But Manion also said that the fact that Small was unwilling to cooperate with his former employer, the Pontifical Mission Societies, in its legal review of the transactions, as was reported by the Associated Press, raises concerns.
"While these transactions may be perfectly legitimate, the fact that the leader of a major church organization could not just call up his predecessor to get any questions answered is concerning," he told NCR via email. "And if it is true that a senior church official responsible for the Protection of Minors was not willing to speak to lawyers doing an investigation of his prior employer, the optics are not good for a church that already struggles with credibility issues."
In his assessment of the case, Nicholas Cafardi, a canon lawyer and former chair of the U.S. bishops' National Review Board, said that given the fact that Small is a religious order priest, he would have needed the approval of his provincial superior for the creation of the new entities of the nonprofit and the private equity fund.
Under canon law, he said, "anything that involves administration of goods, he needs permission for."
Neither the general secretariat of the Missionary Oblates of Mary Immaculate in Rome nor the Washington, D.C., provincialate responded to NCR's request for comment on whether Small sought and received approval for the creation of these entities.
Calls for investigation
In the days since the Associated Press report was published and Francis' impromptu follow-up comments, former commission members and noted abuse experts have called for a serious review of the commission's current leadership.
Krysten Winter-Green, a former commission member, characterized the report on Small's past financial dealings as "troublesome" and said they merited further investigation.
Since the founding of the commission in 2014, Boston's Cardinal Sean O'Malley — a top adviser to Francis — has served as its president. While O'Malley regularly travels to Rome, the day-to-day management of the commission falls to Small, who is based in Rome.
'He's handing money with one hand and holding the magnifying glass with the other. I kind of doubt that's going to go well.'
Terence McKiernan, co-director of the abuse tracking website BishopAccountability.org, said that this arrangement means it's all the more important that the commission's secretary be both qualified and credible.
O'Malley, through a spokesperson, declined NCR's request for comment.

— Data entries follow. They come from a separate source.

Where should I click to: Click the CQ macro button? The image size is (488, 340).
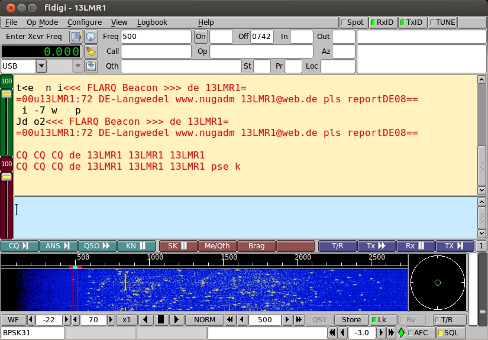point(20,246)
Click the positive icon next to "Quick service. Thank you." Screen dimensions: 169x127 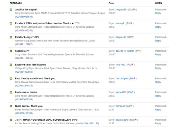point(11,106)
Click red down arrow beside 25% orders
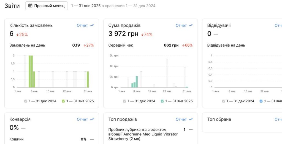282x144 pixels. click(17, 34)
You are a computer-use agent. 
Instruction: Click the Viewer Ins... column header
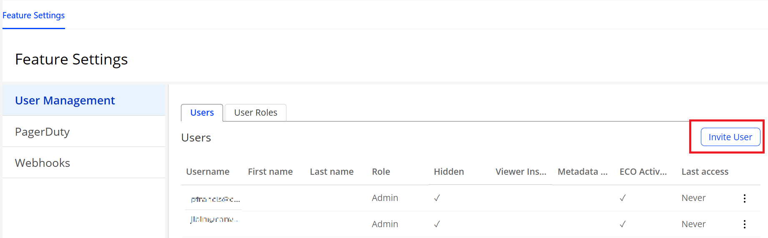click(x=521, y=172)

McKiernan told NCR, "Zollner left [the commission] highlighting concerns about financial accountability, so it seems quite inappropriate to have as the No. 2 there someone who is ... clearly not enamored with financial accountability."

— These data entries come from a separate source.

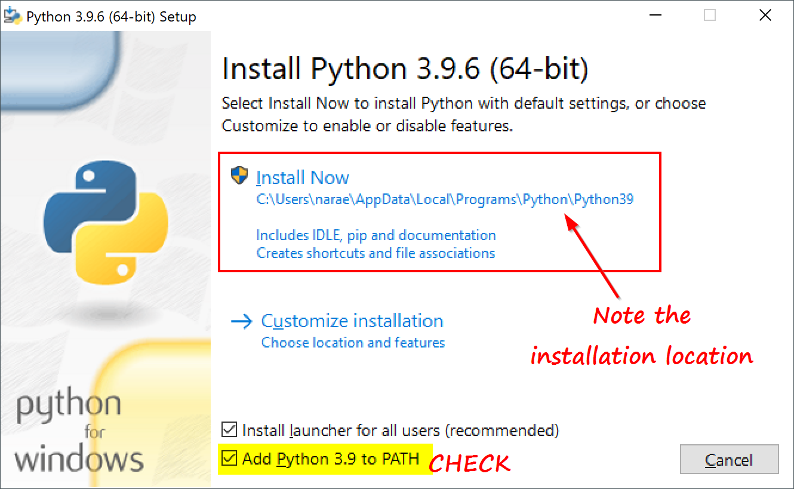Uncheck the Add Python 3.9 to PATH checkbox
Image resolution: width=794 pixels, height=489 pixels.
229,459
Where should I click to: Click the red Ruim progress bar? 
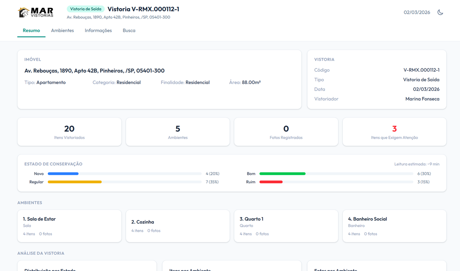click(271, 182)
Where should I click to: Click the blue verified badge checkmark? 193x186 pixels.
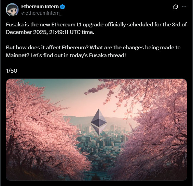pyautogui.click(x=63, y=7)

While McKiernan noted that some might claim that Small's financial investment work, as the priest himself claimed, is savvy, inventive or forward-looking — and even provides skills that could benefit the commission — "it's clear that transparency and accountability weren't at the top of his list," McKiernan said.

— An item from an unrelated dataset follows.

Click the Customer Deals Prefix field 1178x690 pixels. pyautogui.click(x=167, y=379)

Along with his concerns about Small effectively having two jobs, McKiernan also questioned whether there might be a conflict of interest between Small's work with Missio Invest, which provides low-interest loans to church-run operations in Africa, and the commission's role in auditing child protection policies, especially in the developing world, where guidelines for reporting are often murky.
"He's handing money with one hand and holding the magnifying glass with the other," said McKiernan. "I kind of doubt that's going to go well."
Former commission member Winter-Green told NCR via email, "The slightest intimation of misuse of church funds is cause for serious concern, as is the potential for conflict of interest and same should most certainly prompt investigation."
"To ensure a lack of bias, such an investigation would best be conducted by entities outside the Vatican arena," she continued. "Given the seriousness of the matter one might expect that the official and any members or staff who are complicit, be relieved of responsibility until such time as this matter is officially resolved and made public."
Winter-Green, who holds a doctorate in pastoral psychology and three master's degrees, in theology, human development and social work, is only the latest of at least four other former commission members who have publicly expressed concerns about the current status of the commission, including Irish abuse survivor Marie Collins, Baroness Sheila Hollins of the Royal College of Psychiatrists in the United Kingdom, Franciscan Missionaries of the Divine Motherhood Sr. Jane Bertelsen, and Zollner.
Given the commission's recent fundraising efforts to significantly expand its programming, Winter-Green said financial transparency from the commission and its staff members is essential.
"It is somewhat of an oxymoron that financial management of the PCPM [Pontifical Commission for the Protection of Minors] rests with an individual under suspicion of the mishandling of funds," she said.
Kathleen McChesney, a former FBI executive assistant and the first person to lead the U.S. bishops' Office of Child and Youth Protection, told NCR that if this was a clerical abuse case, the individual in question would be asked to step aside and be placed on administrative leave until an inquiry is done. This also ensures that the individual in question is given due process.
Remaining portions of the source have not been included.